Não era possível aceitar a vitória do opressor, ainda mais que a obra não estava concluída, e D. Hélder não parou sua luta em favor dos oprimidos. Apesar da idade e do cansaço natural da vida, D. Hélder ainda teve forças para articular algumas campanhas. Primeiro, dirigiu-se contra a fome, depois foi a vez de condenar a miséria e propor seu fim até o ano 2000. As Obras de São Francisco, fundadas por seus colaboradores, desenvolviam trabalhos sociais nas comunidades, como o Tururu no Janga, e atendiam a crianças carentes e subnutridas.

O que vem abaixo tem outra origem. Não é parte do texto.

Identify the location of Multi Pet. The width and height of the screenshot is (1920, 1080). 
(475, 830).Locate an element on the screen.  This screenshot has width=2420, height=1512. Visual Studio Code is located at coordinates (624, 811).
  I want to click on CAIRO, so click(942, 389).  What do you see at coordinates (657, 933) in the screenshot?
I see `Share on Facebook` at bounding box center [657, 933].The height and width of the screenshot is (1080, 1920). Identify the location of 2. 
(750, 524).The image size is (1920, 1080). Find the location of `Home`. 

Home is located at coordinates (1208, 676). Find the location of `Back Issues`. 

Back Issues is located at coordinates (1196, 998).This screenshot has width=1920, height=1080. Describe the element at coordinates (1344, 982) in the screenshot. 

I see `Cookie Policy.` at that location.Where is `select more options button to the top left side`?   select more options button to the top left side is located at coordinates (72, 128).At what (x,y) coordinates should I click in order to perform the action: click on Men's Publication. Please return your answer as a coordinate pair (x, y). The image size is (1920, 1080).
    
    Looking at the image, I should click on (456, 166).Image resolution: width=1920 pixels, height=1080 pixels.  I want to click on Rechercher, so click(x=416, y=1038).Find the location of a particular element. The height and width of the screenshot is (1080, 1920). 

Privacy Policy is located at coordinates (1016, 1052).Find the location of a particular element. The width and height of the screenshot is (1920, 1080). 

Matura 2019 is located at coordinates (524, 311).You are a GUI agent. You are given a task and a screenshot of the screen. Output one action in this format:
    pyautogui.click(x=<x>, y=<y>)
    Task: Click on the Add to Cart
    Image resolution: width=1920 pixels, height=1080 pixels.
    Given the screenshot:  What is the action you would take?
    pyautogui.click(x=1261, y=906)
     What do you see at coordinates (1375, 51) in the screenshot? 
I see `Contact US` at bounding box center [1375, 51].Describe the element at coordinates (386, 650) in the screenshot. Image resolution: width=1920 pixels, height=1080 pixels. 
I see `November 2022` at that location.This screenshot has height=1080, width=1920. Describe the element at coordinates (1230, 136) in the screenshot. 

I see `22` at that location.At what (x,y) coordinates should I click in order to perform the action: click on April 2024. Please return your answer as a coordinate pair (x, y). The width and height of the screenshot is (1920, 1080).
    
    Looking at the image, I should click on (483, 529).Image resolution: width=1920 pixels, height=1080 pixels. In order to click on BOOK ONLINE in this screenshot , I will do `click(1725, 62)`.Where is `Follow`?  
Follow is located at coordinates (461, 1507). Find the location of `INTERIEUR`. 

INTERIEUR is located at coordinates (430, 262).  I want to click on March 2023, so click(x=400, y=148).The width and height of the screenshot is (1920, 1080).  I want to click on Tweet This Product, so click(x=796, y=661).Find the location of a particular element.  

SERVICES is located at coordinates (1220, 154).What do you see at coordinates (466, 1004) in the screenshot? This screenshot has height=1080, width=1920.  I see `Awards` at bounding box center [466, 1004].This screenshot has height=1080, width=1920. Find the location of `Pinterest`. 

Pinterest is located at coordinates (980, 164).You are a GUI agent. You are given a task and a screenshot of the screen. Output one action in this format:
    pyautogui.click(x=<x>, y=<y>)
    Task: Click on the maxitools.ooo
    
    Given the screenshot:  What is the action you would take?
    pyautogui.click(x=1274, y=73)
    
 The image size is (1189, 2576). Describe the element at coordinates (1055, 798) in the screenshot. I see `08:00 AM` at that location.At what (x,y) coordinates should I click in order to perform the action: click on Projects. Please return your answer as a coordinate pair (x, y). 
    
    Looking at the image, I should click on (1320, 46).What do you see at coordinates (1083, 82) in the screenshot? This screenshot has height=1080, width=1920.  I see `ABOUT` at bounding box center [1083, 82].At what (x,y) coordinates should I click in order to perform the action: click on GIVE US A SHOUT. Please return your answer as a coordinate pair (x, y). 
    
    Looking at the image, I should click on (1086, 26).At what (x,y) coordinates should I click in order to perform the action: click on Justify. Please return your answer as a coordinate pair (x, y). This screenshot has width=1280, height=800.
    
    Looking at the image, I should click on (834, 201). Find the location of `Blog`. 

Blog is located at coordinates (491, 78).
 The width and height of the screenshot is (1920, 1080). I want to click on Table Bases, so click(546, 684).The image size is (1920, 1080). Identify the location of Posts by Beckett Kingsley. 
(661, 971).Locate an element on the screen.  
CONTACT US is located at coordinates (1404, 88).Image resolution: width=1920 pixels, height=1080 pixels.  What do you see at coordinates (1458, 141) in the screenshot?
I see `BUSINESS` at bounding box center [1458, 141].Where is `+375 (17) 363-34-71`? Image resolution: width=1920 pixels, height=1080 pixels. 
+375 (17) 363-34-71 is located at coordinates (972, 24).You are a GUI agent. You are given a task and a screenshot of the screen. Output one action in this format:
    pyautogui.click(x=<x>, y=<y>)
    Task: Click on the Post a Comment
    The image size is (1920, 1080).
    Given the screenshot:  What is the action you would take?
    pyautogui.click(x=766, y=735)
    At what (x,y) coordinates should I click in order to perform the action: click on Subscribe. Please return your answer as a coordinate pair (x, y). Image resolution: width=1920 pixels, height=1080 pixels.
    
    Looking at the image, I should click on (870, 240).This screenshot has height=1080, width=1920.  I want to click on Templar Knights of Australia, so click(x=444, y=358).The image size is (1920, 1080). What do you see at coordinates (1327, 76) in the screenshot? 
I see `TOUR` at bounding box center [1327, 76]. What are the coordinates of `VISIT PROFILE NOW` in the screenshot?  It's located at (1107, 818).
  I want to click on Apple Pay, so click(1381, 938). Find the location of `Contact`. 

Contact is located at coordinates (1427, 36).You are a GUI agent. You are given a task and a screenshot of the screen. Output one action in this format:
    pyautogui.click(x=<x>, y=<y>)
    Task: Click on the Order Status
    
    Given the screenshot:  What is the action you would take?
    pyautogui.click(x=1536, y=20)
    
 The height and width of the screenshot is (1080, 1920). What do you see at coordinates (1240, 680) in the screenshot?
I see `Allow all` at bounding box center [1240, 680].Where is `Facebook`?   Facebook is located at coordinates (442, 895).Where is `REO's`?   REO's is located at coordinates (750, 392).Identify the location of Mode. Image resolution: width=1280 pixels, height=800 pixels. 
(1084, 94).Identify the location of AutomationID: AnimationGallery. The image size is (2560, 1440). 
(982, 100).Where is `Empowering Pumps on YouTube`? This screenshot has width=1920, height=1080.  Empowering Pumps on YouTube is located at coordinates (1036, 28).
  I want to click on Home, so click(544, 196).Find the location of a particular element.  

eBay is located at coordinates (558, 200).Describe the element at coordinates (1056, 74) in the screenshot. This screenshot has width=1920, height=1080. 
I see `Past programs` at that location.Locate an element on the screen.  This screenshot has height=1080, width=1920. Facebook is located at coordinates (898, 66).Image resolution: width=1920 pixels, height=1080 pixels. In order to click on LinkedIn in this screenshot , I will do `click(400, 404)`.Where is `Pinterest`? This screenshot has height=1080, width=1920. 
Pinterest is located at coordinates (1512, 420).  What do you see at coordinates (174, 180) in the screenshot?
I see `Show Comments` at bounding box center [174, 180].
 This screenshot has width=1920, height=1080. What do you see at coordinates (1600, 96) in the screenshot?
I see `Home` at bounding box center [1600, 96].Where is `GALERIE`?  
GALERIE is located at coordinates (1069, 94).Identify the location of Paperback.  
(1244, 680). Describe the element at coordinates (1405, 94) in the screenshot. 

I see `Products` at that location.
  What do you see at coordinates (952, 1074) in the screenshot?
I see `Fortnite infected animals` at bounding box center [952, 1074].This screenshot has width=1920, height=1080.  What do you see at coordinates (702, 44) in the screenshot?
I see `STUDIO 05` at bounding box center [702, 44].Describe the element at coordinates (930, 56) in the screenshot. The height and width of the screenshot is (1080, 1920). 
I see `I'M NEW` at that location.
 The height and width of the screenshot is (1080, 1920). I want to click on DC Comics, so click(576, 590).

O sonho de uma sociedade justa cada dia ganhava mais adeptos, e mesmo desarticulada a "Igreja dos pobres" resistia como um sinal da presença do reino de Deus, o mesmo anunciado por Cristo, onde os pobres são os bem-aventurados, e os poderosos serão humilhados.
Aos noventa anos, D. Hélder encerra sua missão terrena. Ainda bem que tivemos tempo para prestar-lhe merecidas homenagens pela sua ação em favor dos pobres. As tardes no parque da Jaqueira, nunca mais serão as mesmas, quando nas apresentações da Orquestra Sinfônica do Recife, D. Hélder nos presenteava com sua honrosa presença, e como sempre era aplaudido de pé, pelo público.
Como cristãos sabemos de duas coisas importantes: a morte não é o fim, mas apenas o começo de uma nova vida, mais próxima de Deus; e que a luta pela construção do reino de Deus, apenas começou. Ou melhor, ela nunca terá fim enquanto houver pessoas sem pão, sem teto, sem saúde, sem educação e principalmente sem esperança. Pois da esperança vem o amor. Do amor vem o dom ... da paz.
📖 O autor é historiador e professor da rede pública de ensino.
📰 Artigo publicado no Jornal do Commércio, edição de 13 de outubro de 1999.